* [Given task]: Report every line of the data below that contains the string "width", copying each such line in full. Case counts.

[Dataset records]
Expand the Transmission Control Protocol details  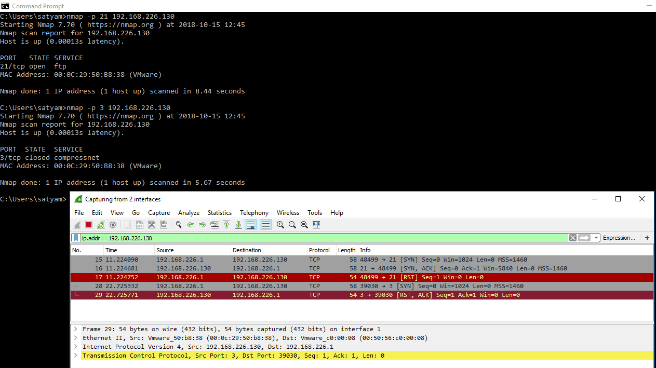pos(76,356)
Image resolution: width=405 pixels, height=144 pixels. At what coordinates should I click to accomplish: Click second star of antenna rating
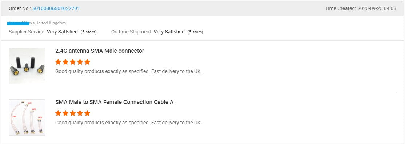65,62
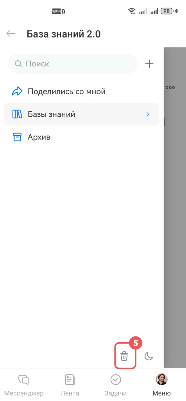Select Базы знаний menu item
Viewport: 186px width, 401px height.
[82, 114]
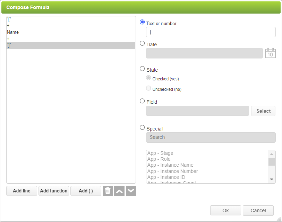Pick the Special radio option

(142, 128)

* [Result of this task]:
Image resolution: width=405 pixels, height=144 pixels. At what coordinates should I click to accomplish: Click second star of antenna rating
Viewport: 186px width, 401px height.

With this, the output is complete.